** Exercises **
A) Answer these from the GMP passage, one line each:
(i) How many "P's" does it use to summarize GMP practices?
(ii) What should be done when a procedure is not followed as laid out?
(iii) Besides the final products sold to consumers, what does the third "P" refer to?
B) Extend the passage on GMP past its last sentence.
═══ Quoted passage ═══
GMP is an essential part of quality assurance, and it ensures that drugs are produced to a consistent and safe standard. While GMP is a large and complex topic, the practices are summarized in the following five “P’s.”
1. People and GMP Training
The GMPs for a manufacturing facility must be strictly adhered to, and this cannot be done without proper GMP training for personnel. All people involved in making a drug must have clear roles and responsibilities. Employees must know how to follow procedures, and their performances must be assessed. This also means that the training methods must be reviewed so that manufacturer knows how it can ensure their employees are properly trained and competent.
As stated above, GMPs ensure that public trust in the manufacturing quality of drugs is warranted. The way in which GMPs hold manufacturers accountable is through the requirement that procedures be documented and recorded. All procedures must be laid out clearly and followed. If there is any deviation from the procedure, it should be investigated and likewise reported. Documenting procedures also mean that if there is a problem with a batch and it needs to be recalled, finding the source of the issue will often be much easier.
3. Products and Primary Materials
This “P” refers to the final products sold to consumers and the raw materials involved in the formulas. Specifications for raw materials and components must be precise at every phase of manufacture, and there must be a record of the master formula. Standard methods must be followed for packing, testing, and sampling the products. As with the other components of the following GMPs, the testing results should be recorded so that manufacturers are prepared for internal or external audits of their products.
═══ Data block ═══
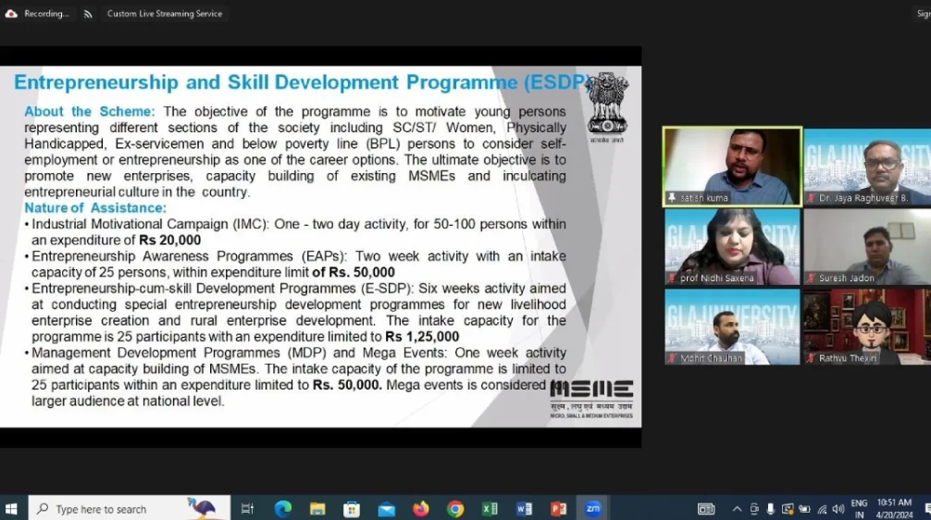This screenshot has width=931, height=520.
Task: Open Google Chrome from the taskbar
Action: coord(455,508)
═══
** Results for the exercise **
A)
(i) Five.
(ii) The deviation should be investigated and reported.
(iii) The raw materials involved in the formulas.

B)
4. Premises and Equipment
Premises is the fourth “P,” and it relates to questions that a manufacturer should be able to answer, such as: How can you tell your equipment has been properly calibrated? What kind of facility set-up will ensure proper cleaning? How will you prevent cross-contamination? The design of a facility must take these questions into account, and equipment must be continuously validated and calibrated. The facility must clearly outline cleaning procedures and document the conditions of the premises and equipment.
Beyond the facility walls, the regulations for the surrounding area, water systems, and waste disposal must also be followed.
5. Processes… and Profit
Another principle that drives GMPs is continuous improvement, and this applies to processes as it does to the other four “P’s.” Processes must be clearly defined, consistent and evaluated. The manufacturer must have a clear outline, and compliance must be provable to an auditor and available for self-inspection to facilitate any possible improvements.
If all five P’s are followed, then there is a “sixth P” that students in the GMP Program should know: Profit. Without the GMPs that make certain drugs fit for intended use, safe, and comply with regulations, a company would be without it. Your capacity to interpret GMPs and ensure they are followed will contribute to the company’s success.